Me gustaba y me gusta la plataforma. Me parece una herramienta fantástica. Pero ahora quizás mi labor ahí es más como consumidor que como creador. De hecho, mi faceta creativa ya lleva tiempo pensando en subir algún vídeo, pero me surge alguna duda sobre si subirlo en YouTube (donde está el gran público, que acabará juzgándolo) o en otros sitios como Vimeo. Incluso me he dado cuenta que puedo subir vídeos en nativo aquí en la web. La satisfacción es generar la idea, encontrar el enfoque, reunir las condiciones y herramientas adecuadas, y, finalmente, traducirlo todo en un vídeo. Cuando vi que mi motivación era publicar pensando en la gente y no tanto en mi satisfacción personal, decidí dejarlo.

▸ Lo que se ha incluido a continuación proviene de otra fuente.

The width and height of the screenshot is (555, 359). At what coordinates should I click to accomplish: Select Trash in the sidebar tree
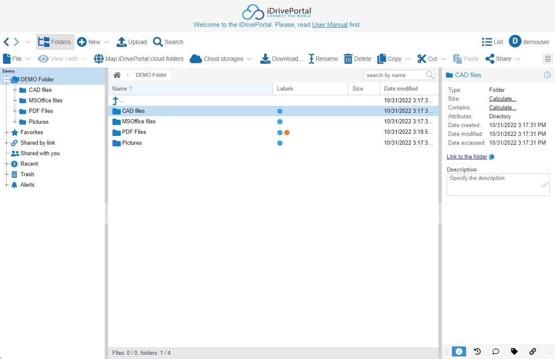point(27,174)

Ahora, insisto, soy consumidor, y en ocasiones siento que quedo atrapado. Veo vídeos para mejorar técnicas de grabación, de edición. Veo tutoriales para seguir aprendiendo de forma autodidacta. Y también veo a mis youtubers favoritos, claro está. Incluso últimamente me estoy aficionado a ver vídeos de ciudades, pero más que nada por lo bien y bonito que están grabados. ¿Qué ocurre con todo esto? Que el algoritmo de YouTube sabe lo que quiero. Sí, es triste asumirlo, pero ese algoritmo sabe muchas cosas sobre mí, sobre mi estado de ánimo. Y, evidentemente, si veo vídeos de una temática similar en apenas tiempo entiende que quiero encontrar nuevos. Es ahí donde comienza el laberinto, donde empieza el clásico «voy a ver un par de vídeos para desconectar» y acabas estando una hora. Es meterme en YouTube y en esa página principal siempre aparece algún vídeo que me llama la atención, que me atrapa y así es cómo estoy atrapado en el algoritmo.
Por cierto. Para cerrar. Tengo en mente crear próximamente algún vídeo con ideas que tengo en mente. Simplemente para expresarme, para poner en práctica conceptos que estoy aprendiendo en la sombra. Lo de esperar miles de visitas, por suerte, quedó aparcado allá por 2017.